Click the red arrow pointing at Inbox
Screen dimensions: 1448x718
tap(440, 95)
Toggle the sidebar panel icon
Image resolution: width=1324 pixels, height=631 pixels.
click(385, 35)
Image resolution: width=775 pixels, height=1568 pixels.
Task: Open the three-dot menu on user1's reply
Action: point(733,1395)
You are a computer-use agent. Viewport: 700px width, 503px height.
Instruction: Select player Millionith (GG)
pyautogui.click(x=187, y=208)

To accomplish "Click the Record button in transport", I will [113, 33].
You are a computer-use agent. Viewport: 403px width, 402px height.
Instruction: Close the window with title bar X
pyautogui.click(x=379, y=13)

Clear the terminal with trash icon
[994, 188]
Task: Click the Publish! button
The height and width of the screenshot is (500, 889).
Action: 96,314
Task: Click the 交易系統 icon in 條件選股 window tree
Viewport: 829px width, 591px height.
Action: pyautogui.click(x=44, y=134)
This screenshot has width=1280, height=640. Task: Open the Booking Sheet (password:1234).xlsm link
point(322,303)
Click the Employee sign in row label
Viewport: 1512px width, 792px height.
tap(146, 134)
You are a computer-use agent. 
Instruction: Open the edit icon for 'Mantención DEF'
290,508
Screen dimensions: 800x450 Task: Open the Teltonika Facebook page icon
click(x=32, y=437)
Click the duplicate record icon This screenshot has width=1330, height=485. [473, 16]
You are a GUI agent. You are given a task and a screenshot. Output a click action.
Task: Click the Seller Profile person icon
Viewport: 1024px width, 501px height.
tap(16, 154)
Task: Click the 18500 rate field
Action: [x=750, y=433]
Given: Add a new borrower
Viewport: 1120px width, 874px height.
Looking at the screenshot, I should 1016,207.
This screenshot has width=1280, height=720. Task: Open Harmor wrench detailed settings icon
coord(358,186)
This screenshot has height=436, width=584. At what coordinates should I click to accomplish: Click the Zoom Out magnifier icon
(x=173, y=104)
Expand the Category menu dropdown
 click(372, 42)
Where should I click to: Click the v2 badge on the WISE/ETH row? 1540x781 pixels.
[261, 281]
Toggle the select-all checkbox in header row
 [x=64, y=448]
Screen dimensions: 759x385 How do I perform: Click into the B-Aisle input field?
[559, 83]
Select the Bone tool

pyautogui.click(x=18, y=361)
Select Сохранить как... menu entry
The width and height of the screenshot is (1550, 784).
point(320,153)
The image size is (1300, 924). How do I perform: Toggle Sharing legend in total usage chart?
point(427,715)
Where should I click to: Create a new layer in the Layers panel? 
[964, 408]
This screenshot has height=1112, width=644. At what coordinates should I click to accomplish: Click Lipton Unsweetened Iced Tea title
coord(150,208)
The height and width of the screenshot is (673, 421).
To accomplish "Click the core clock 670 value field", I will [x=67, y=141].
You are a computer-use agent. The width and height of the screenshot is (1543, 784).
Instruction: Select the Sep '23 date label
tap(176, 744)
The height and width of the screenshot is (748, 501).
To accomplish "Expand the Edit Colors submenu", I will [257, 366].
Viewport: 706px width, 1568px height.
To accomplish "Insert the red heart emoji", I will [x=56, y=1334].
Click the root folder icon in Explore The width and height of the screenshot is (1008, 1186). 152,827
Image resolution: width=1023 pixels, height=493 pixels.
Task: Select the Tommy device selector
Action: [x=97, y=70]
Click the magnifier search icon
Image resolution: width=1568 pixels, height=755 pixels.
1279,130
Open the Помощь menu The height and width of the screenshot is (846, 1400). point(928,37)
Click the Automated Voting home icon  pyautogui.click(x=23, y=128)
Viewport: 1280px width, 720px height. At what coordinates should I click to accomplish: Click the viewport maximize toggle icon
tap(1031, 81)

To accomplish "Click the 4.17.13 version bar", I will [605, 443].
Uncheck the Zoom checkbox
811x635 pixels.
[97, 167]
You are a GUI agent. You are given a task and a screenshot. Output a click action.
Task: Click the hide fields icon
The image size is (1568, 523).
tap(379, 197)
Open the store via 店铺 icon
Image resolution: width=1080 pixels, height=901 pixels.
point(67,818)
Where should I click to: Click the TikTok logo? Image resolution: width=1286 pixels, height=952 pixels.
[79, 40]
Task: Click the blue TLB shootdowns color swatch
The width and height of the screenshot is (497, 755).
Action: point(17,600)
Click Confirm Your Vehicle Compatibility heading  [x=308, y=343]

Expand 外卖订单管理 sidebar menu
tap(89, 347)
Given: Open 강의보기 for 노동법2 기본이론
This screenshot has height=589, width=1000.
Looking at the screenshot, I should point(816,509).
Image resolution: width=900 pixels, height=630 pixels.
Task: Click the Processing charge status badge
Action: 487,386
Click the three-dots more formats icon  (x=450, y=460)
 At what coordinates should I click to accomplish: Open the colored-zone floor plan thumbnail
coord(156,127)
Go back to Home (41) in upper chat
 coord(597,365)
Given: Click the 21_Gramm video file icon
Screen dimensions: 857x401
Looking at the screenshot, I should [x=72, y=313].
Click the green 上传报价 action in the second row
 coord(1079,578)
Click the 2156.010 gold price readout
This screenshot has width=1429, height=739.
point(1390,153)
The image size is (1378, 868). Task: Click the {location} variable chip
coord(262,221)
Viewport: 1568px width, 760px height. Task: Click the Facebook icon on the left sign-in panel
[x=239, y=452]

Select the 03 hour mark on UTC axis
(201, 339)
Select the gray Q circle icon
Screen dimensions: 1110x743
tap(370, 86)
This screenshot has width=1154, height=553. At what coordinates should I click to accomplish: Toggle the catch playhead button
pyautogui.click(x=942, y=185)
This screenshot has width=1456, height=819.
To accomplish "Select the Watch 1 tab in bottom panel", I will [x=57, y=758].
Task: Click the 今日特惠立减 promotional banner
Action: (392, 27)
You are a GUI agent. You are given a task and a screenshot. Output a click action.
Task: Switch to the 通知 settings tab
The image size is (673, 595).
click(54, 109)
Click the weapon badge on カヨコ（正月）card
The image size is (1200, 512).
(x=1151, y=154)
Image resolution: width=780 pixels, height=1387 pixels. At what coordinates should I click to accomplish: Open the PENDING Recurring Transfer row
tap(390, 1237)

________________

Each line of the material should be returned exactly as it stands.

Click the red arrow pointing at Inbox
Screen dimensions: 1448x718
tap(440, 95)
Toggle the sidebar panel icon
Image resolution: width=1324 pixels, height=631 pixels.
click(385, 35)
Image resolution: width=775 pixels, height=1568 pixels.
Task: Open the three-dot menu on user1's reply
Action: point(733,1395)
You are a computer-use agent. Viewport: 700px width, 503px height.
Instruction: Select player Millionith (GG)
pyautogui.click(x=187, y=208)

To accomplish "Click the Record button in transport", I will [113, 33].
You are a computer-use agent. Viewport: 403px width, 402px height.
Instruction: Close the window with title bar X
pyautogui.click(x=379, y=13)

Clear the terminal with trash icon
[994, 188]
Task: Click the Publish! button
The height and width of the screenshot is (500, 889).
Action: 96,314
Task: Click the 交易系統 icon in 條件選股 window tree
Viewport: 829px width, 591px height.
Action: pyautogui.click(x=44, y=134)
This screenshot has width=1280, height=640. Task: Open the Booking Sheet (password:1234).xlsm link
point(322,303)
Click the Employee sign in row label
Viewport: 1512px width, 792px height.
tap(146, 134)
You are a computer-use agent. 
Instruction: Open the edit icon for 'Mantención DEF'
290,508
Screen dimensions: 800x450 Task: Open the Teltonika Facebook page icon
click(x=32, y=437)
Click the duplicate record icon This screenshot has width=1330, height=485. [473, 16]
You are a GUI agent. You are given a task and a screenshot. Output a click action.
Task: Click the Seller Profile person icon
Viewport: 1024px width, 501px height.
tap(16, 154)
Task: Click the 18500 rate field
Action: [x=750, y=433]
Given: Add a new borrower
Viewport: 1120px width, 874px height.
Looking at the screenshot, I should 1016,207.
This screenshot has width=1280, height=720. Task: Open Harmor wrench detailed settings icon
coord(358,186)
This screenshot has height=436, width=584. At what coordinates should I click to accomplish: Click the Zoom Out magnifier icon
(x=173, y=104)
Expand the Category menu dropdown
 click(372, 42)
Where should I click to: Click the v2 badge on the WISE/ETH row? 1540x781 pixels.
[261, 281]
Toggle the select-all checkbox in header row
 [x=64, y=448]
Screen dimensions: 759x385 How do I perform: Click into the B-Aisle input field?
[559, 83]
Select the Bone tool

pyautogui.click(x=18, y=361)
Select Сохранить как... menu entry
The width and height of the screenshot is (1550, 784).
point(320,153)
The image size is (1300, 924). How do I perform: Toggle Sharing legend in total usage chart?
point(427,715)
Where should I click to: Create a new layer in the Layers panel? 
[964, 408]
This screenshot has height=1112, width=644. At what coordinates should I click to accomplish: Click Lipton Unsweetened Iced Tea title
coord(150,208)
The height and width of the screenshot is (673, 421).
To accomplish "Click the core clock 670 value field", I will [x=67, y=141].
You are a computer-use agent. The width and height of the screenshot is (1543, 784).
Instruction: Select the Sep '23 date label
tap(176, 744)
The height and width of the screenshot is (748, 501).
To accomplish "Expand the Edit Colors submenu", I will [257, 366].
Viewport: 706px width, 1568px height.
To accomplish "Insert the red heart emoji", I will [x=56, y=1334].
Click the root folder icon in Explore The width and height of the screenshot is (1008, 1186). 152,827
Image resolution: width=1023 pixels, height=493 pixels.
Task: Select the Tommy device selector
Action: [x=97, y=70]
Click the magnifier search icon
Image resolution: width=1568 pixels, height=755 pixels.
1279,130
Open the Помощь menu The height and width of the screenshot is (846, 1400). point(928,37)
Click the Automated Voting home icon  pyautogui.click(x=23, y=128)
Viewport: 1280px width, 720px height. At what coordinates should I click to accomplish: Click the viewport maximize toggle icon
tap(1031, 81)

To accomplish "Click the 4.17.13 version bar", I will [605, 443].
Uncheck the Zoom checkbox
811x635 pixels.
[97, 167]
You are a GUI agent. You are given a task and a screenshot. Output a click action.
Task: Click the hide fields icon
The image size is (1568, 523).
tap(379, 197)
Open the store via 店铺 icon
Image resolution: width=1080 pixels, height=901 pixels.
point(67,818)
Where should I click to: Click the TikTok logo? Image resolution: width=1286 pixels, height=952 pixels.
[79, 40]
Task: Click the blue TLB shootdowns color swatch
The width and height of the screenshot is (497, 755).
Action: point(17,600)
Click Confirm Your Vehicle Compatibility heading  [x=308, y=343]

Expand 外卖订单管理 sidebar menu
tap(89, 347)
Given: Open 강의보기 for 노동법2 기본이론
This screenshot has height=589, width=1000.
Looking at the screenshot, I should point(816,509).
Image resolution: width=900 pixels, height=630 pixels.
Task: Click the Processing charge status badge
Action: 487,386
Click the three-dots more formats icon  (x=450, y=460)
 At what coordinates should I click to accomplish: Open the colored-zone floor plan thumbnail
coord(156,127)
Go back to Home (41) in upper chat
 coord(597,365)
Given: Click the 21_Gramm video file icon
Screen dimensions: 857x401
Looking at the screenshot, I should [x=72, y=313].
Click the green 上传报价 action in the second row
 coord(1079,578)
Click the 2156.010 gold price readout
This screenshot has width=1429, height=739.
point(1390,153)
The image size is (1378, 868). Task: Click the {location} variable chip
coord(262,221)
Viewport: 1568px width, 760px height. Task: Click the Facebook icon on the left sign-in panel
[x=239, y=452]

Select the 03 hour mark on UTC axis
(201, 339)
Select the gray Q circle icon
Screen dimensions: 1110x743
tap(370, 86)
This screenshot has width=1154, height=553. At what coordinates should I click to accomplish: Toggle the catch playhead button
pyautogui.click(x=942, y=185)
This screenshot has width=1456, height=819.
To accomplish "Select the Watch 1 tab in bottom panel", I will [x=57, y=758].
Task: Click the 今日特惠立减 promotional banner
Action: (392, 27)
You are a GUI agent. You are given a task and a screenshot. Output a click action.
Task: Switch to the 通知 settings tab
The image size is (673, 595).
click(54, 109)
Click the weapon badge on カヨコ（正月）card
The image size is (1200, 512).
(x=1151, y=154)
Image resolution: width=780 pixels, height=1387 pixels. At what coordinates should I click to accomplish: Open the PENDING Recurring Transfer row
tap(390, 1237)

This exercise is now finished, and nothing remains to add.